You can take advantage of a lower credit card interest rate, which is especially beneficial if you are currently considering moving a high interest rate on the credit card balance. Transferring a balance to a low interest rate credit card will give you a chance to make a bigger dent in your credit card balance. Since you will have no lower financial costs and possibly more of your monthly payment, your credit card balance will decrease instead of going on interest. You may even be able to completely pay off the balance by the time the promotional period ends.
You can transfer your credit to a credit card with better conditions. If your current credit card has bad conditions – high fees or a short grace period, for example – you can move your credit towards a better credit card and lock out your old credit card account for good. The new credit card can even offer credit card rewards on new purchases.
You can pay off your credit card debt so that you can consolidate yourself with fewer credit card payments each month. Moving multiple credit card balances to a single credit card (since it has a sufficiently high credit limit) to eliminate the hassle can make multiple credit card payments to multiple different credit cards. It is easier to pay off one credit card balance than it is to pay off several.
Disadvantage of a balance transfer
Of course, we also need to consider the potential disadvantage of transferring a balance to a new credit card, even with a balance offer.
You could end up with a higher interest rate if you don’t qualify for an advertising interest rate. Not everyone qualifies for the promotional interest rate. You usually need to have an excellent credit score to get a low interest balance offer. Otherwise, you will only qualify for the regular (higher) Balance Transfer interest rate.
Balance transfer can be expensive considering the balance transfer fee and the annual fee if the new credit card has one.
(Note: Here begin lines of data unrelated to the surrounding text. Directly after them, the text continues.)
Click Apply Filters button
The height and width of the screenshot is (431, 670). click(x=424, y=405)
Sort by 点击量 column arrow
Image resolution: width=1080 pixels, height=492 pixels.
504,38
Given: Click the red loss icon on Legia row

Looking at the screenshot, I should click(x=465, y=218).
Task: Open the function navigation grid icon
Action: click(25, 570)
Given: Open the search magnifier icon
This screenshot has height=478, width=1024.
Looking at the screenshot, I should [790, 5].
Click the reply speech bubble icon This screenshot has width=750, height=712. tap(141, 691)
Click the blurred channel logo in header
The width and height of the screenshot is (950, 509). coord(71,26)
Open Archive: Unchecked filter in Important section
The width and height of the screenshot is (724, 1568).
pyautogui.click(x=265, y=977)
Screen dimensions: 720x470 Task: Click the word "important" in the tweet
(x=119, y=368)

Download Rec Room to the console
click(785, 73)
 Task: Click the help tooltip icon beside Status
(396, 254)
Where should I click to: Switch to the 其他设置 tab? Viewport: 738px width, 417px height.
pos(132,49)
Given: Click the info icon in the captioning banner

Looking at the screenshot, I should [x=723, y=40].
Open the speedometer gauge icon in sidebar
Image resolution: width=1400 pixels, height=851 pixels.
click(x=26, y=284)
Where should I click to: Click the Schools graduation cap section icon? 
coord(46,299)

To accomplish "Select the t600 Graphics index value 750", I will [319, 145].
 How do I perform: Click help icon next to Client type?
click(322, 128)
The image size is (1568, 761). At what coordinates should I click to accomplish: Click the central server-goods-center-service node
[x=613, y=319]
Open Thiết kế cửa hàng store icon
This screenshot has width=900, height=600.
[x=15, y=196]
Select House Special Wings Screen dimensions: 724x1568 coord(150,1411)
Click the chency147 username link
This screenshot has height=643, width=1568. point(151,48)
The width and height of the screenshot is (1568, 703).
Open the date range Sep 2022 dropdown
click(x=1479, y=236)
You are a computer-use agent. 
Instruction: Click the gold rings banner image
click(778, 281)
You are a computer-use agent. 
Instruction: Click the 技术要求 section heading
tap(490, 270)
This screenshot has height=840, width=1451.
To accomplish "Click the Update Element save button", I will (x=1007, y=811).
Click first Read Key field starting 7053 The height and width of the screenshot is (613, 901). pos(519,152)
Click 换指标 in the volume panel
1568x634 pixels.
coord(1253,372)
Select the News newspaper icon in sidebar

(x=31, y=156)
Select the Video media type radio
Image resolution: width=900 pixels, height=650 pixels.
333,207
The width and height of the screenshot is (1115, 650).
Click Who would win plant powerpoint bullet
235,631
Before you transfer the scales, make sure that you move into full cost equilibrium and compare the interest you would pay if you left your credit card on your old loan. Leaving your credit on the old credit card can cost less in the long run.
A balance transfer could hurt your credit score. Applying and opening a new credit card account can help you improve your credit score. Not only does your credit score take a hit whenever you use a credit card with a scale that is over 30% of the credit limit. If you move your credit card balance to a credit card that doesn’t have enough credit available, your credit score could drop. The good news is that with timely credit card payments, you can recover your scales by reducing points lost every month.
You are at risk of more debt. As soon as you transfer your credit to a new credit card, you suddenly have more credit available. You have to be disciplined enough not to make purchases on your old credit card. Otherwise, you will end up with more debt than you started with. Close your old credit card if you need to remove the temptation to rack up more credit card debt.
The final decision
While there are some downsides to transferring your funds to a new credit card, consider how the balance transfer will affect your finances in the long run. If you ultimately save money and your credit card balance is paid out quickly, then the balance transfer is worth it.